▸ **Rows from a screen grounding dataset**:
————

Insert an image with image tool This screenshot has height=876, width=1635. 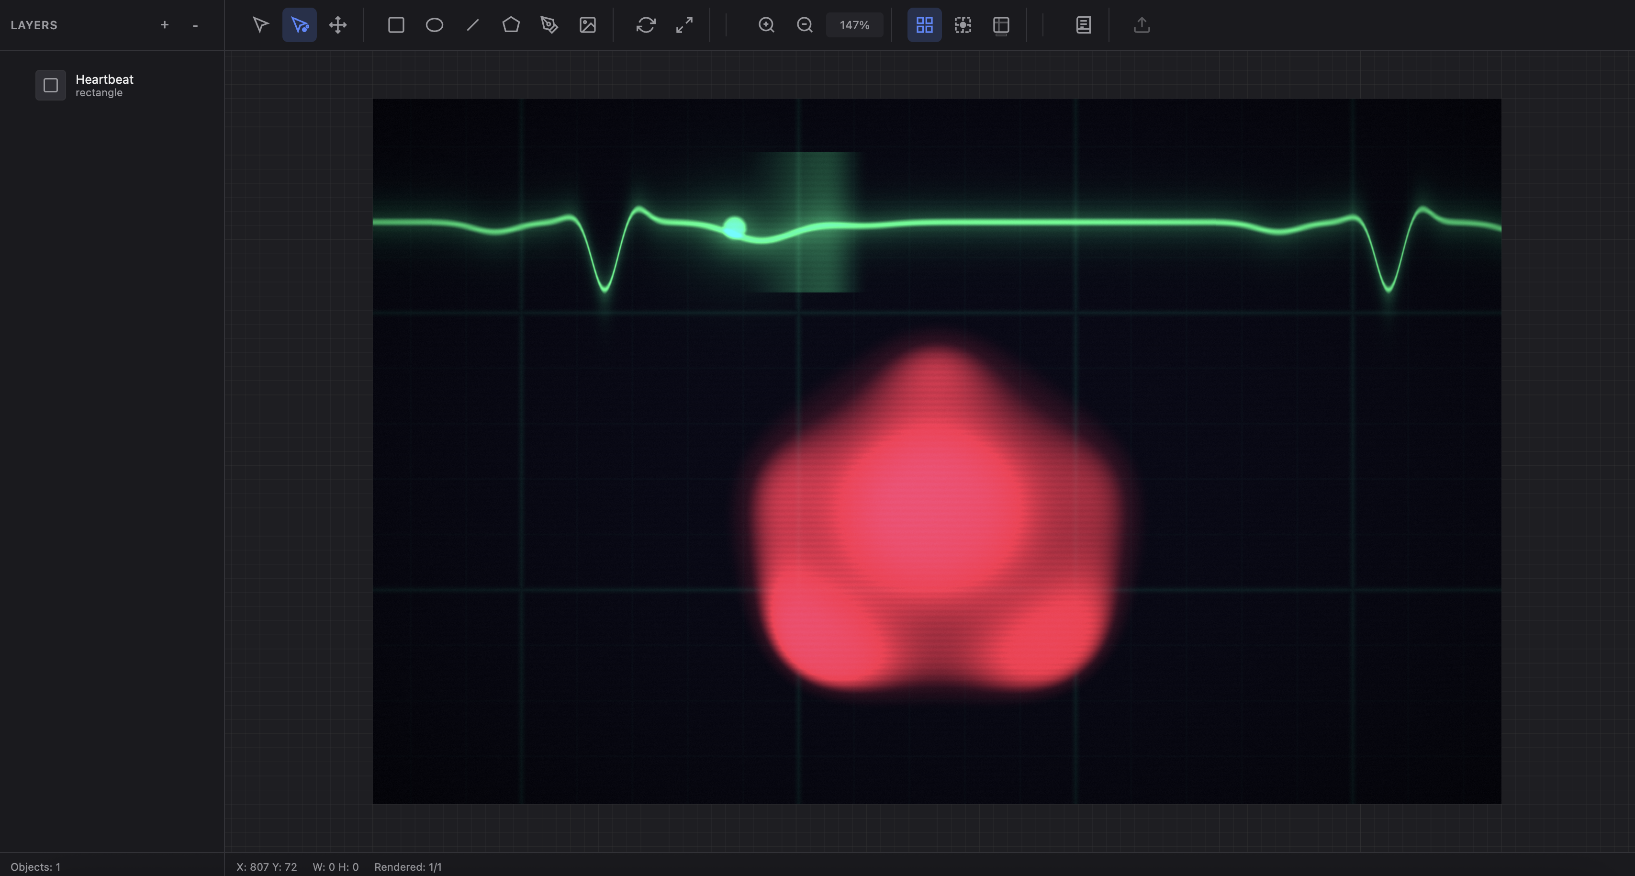click(588, 25)
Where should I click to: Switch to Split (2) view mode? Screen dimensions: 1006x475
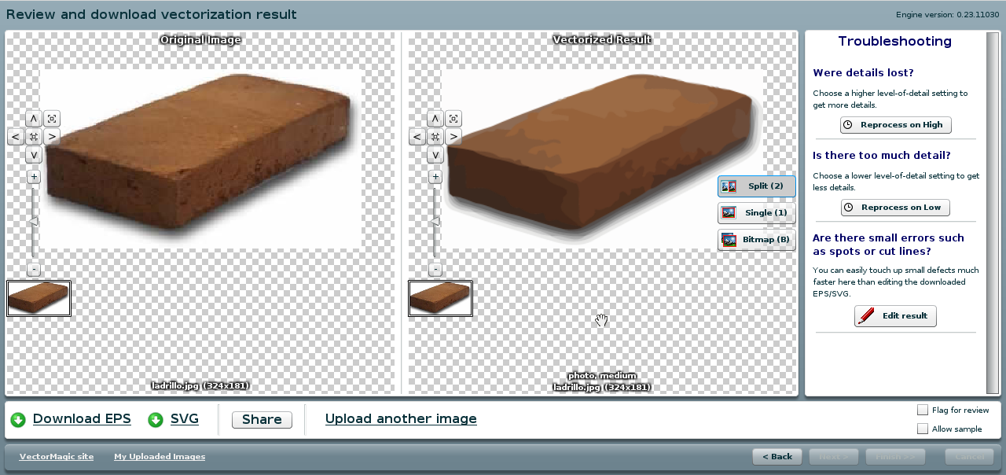(756, 186)

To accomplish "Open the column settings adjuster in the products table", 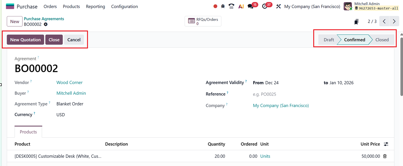I will point(386,144).
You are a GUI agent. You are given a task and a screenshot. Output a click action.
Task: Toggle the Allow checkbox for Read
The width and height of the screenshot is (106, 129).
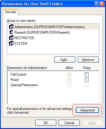point(69,80)
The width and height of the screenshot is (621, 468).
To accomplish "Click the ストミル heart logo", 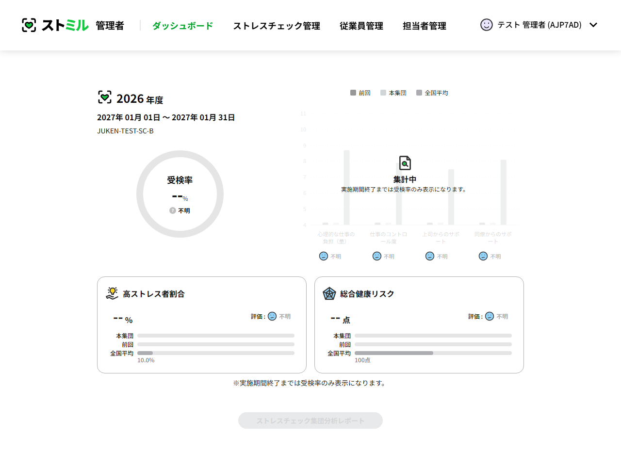I will [x=30, y=25].
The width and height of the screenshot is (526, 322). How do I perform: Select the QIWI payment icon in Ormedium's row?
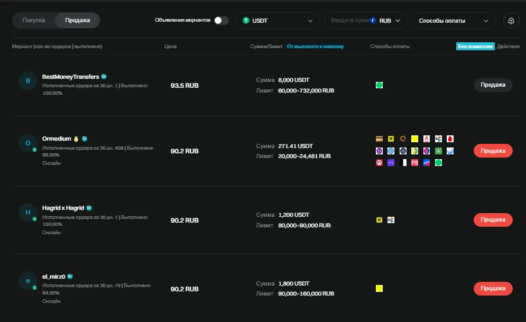(x=402, y=139)
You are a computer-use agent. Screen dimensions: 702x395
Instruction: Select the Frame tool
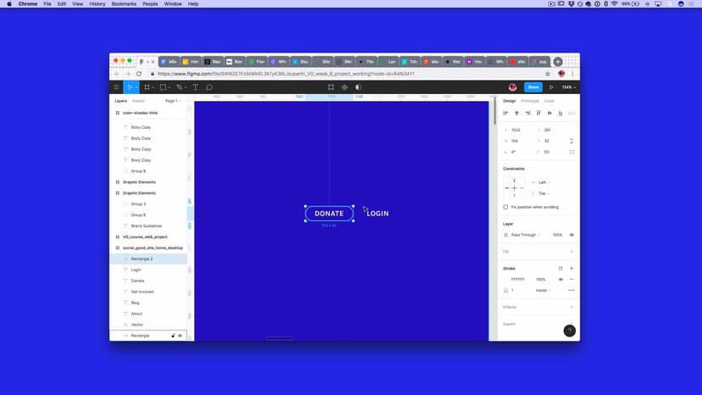pyautogui.click(x=147, y=87)
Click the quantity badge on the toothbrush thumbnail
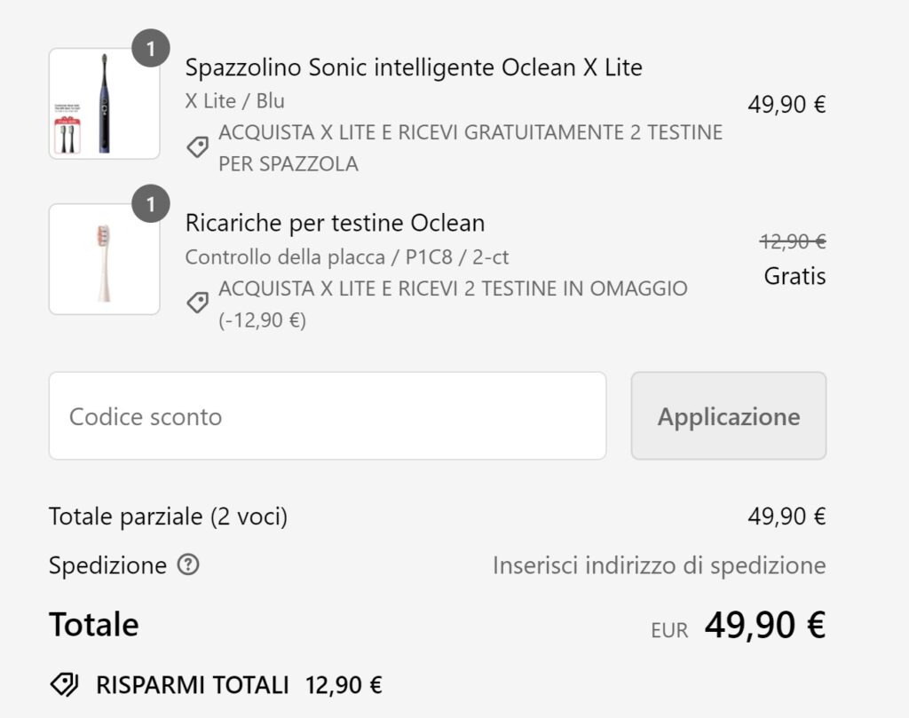909x718 pixels. (150, 50)
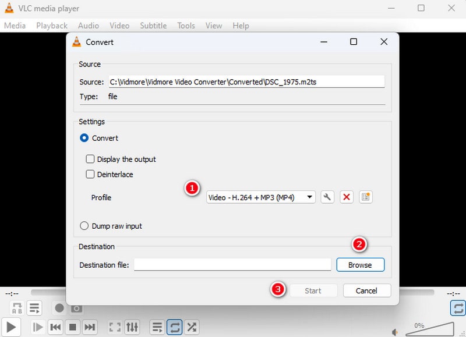
Task: Open extended settings equalizer icon
Action: [x=132, y=327]
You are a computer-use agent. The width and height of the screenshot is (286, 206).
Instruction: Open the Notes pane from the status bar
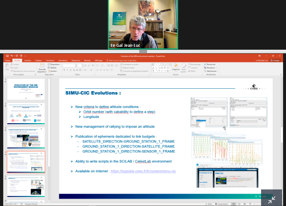pos(210,204)
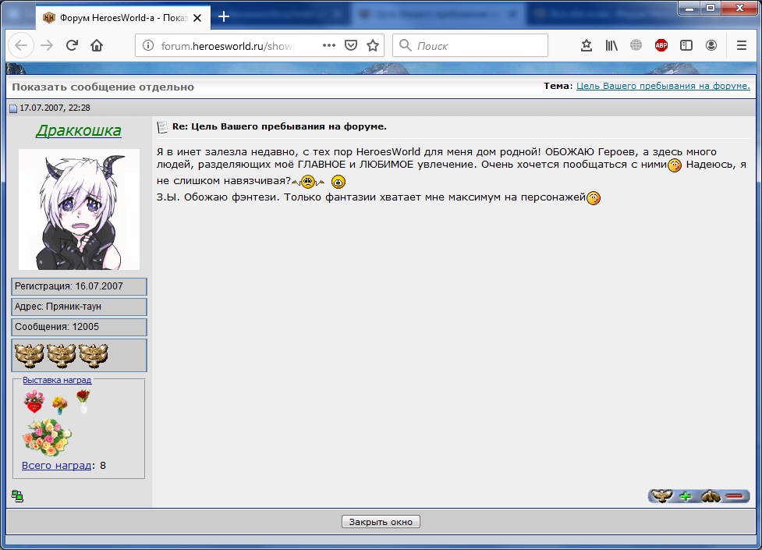Select the Форум HeroesWorld-а tab

coord(117,16)
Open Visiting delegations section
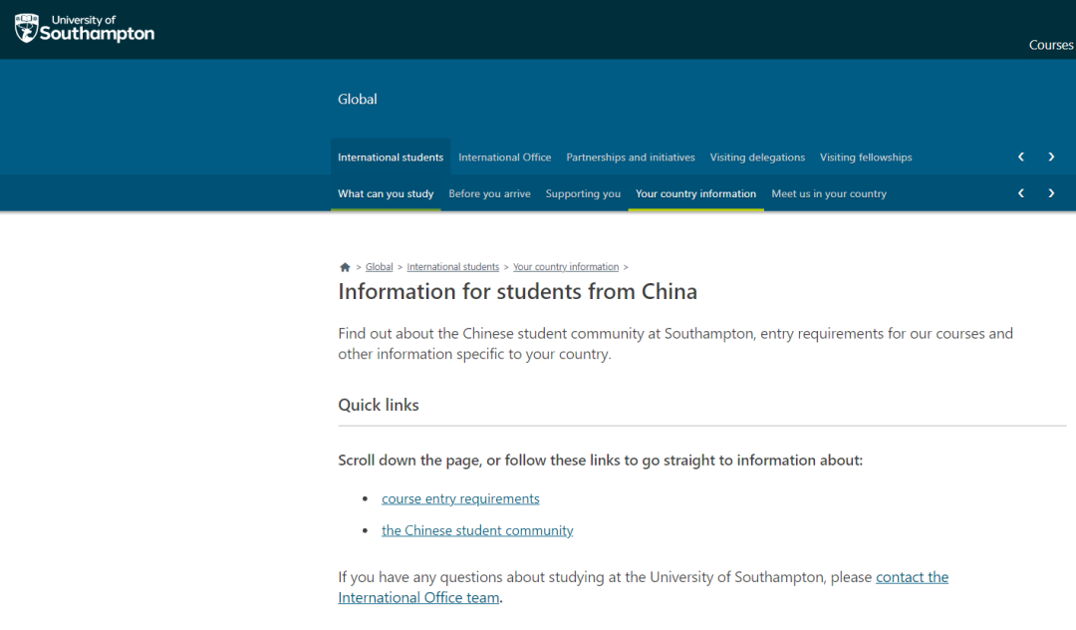This screenshot has width=1076, height=630. pos(757,158)
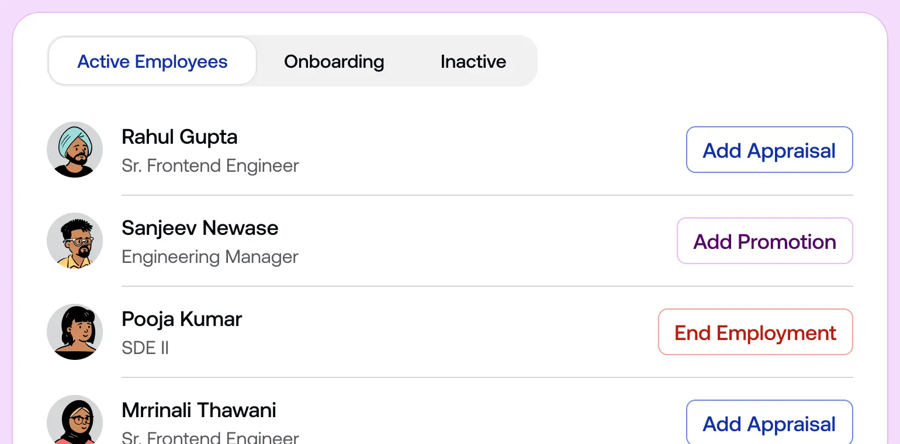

————

Please collect each line in the records above that contains the word "Instruction".

Instruction: Select the Frame tool
Instruction: Open the Notes pane from the status bar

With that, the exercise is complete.